##### RECORDED INFORMATION

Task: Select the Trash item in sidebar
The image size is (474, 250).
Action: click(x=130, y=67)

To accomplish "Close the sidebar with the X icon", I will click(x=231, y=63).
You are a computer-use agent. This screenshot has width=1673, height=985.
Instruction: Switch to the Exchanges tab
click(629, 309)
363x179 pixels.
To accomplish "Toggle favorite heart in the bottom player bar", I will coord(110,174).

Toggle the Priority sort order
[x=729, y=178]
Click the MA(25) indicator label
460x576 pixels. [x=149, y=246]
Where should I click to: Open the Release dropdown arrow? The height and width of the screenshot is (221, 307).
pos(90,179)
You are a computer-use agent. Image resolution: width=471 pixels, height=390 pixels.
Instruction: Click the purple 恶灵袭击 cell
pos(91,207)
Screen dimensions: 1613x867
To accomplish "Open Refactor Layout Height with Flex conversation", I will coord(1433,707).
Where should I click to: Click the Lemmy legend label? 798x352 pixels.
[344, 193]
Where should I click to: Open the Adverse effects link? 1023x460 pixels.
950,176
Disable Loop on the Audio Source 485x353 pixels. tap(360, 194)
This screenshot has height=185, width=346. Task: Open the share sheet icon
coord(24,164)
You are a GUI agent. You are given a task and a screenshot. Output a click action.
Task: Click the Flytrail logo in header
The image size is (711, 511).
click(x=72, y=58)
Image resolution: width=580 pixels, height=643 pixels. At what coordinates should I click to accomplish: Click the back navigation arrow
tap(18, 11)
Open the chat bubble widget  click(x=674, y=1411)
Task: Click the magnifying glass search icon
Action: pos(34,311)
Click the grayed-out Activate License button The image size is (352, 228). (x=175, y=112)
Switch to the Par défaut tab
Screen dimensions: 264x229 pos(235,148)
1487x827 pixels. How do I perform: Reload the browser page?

##########

■ EXERCISE ■
Can you copy out every one of the records above word for word, with no changes?

■ SOLUTION TO THE PROBLEM ■
Task: Select the Trash item in sidebar
The image size is (474, 250).
Action: click(x=130, y=67)

To accomplish "Close the sidebar with the X icon", I will click(x=231, y=63).
You are a computer-use agent. This screenshot has width=1673, height=985.
Instruction: Switch to the Exchanges tab
click(629, 309)
363x179 pixels.
To accomplish "Toggle favorite heart in the bottom player bar", I will coord(110,174).

Toggle the Priority sort order
[x=729, y=178]
Click the MA(25) indicator label
460x576 pixels. [x=149, y=246]
Where should I click to: Open the Release dropdown arrow? The height and width of the screenshot is (221, 307).
pos(90,179)
You are a computer-use agent. Image resolution: width=471 pixels, height=390 pixels.
Instruction: Click the purple 恶灵袭击 cell
pos(91,207)
Screen dimensions: 1613x867
To accomplish "Open Refactor Layout Height with Flex conversation", I will coord(1433,707).
Where should I click to: Click the Lemmy legend label? 798x352 pixels.
[344, 193]
Where should I click to: Open the Adverse effects link? 1023x460 pixels.
950,176
Disable Loop on the Audio Source 485x353 pixels. tap(360, 194)
This screenshot has height=185, width=346. Task: Open the share sheet icon
coord(24,164)
You are a GUI agent. You are given a task and a screenshot. Output a click action.
Task: Click the Flytrail logo in header
The image size is (711, 511).
click(x=72, y=58)
Image resolution: width=580 pixels, height=643 pixels. At what coordinates should I click to accomplish: Click the back navigation arrow
tap(18, 11)
Open the chat bubble widget  click(x=674, y=1411)
Task: Click the magnifying glass search icon
Action: pos(34,311)
Click the grayed-out Activate License button The image size is (352, 228). (x=175, y=112)
Switch to the Par défaut tab
Screen dimensions: 264x229 pos(235,148)
1487x827 pixels. How do I perform: Reload the browser page?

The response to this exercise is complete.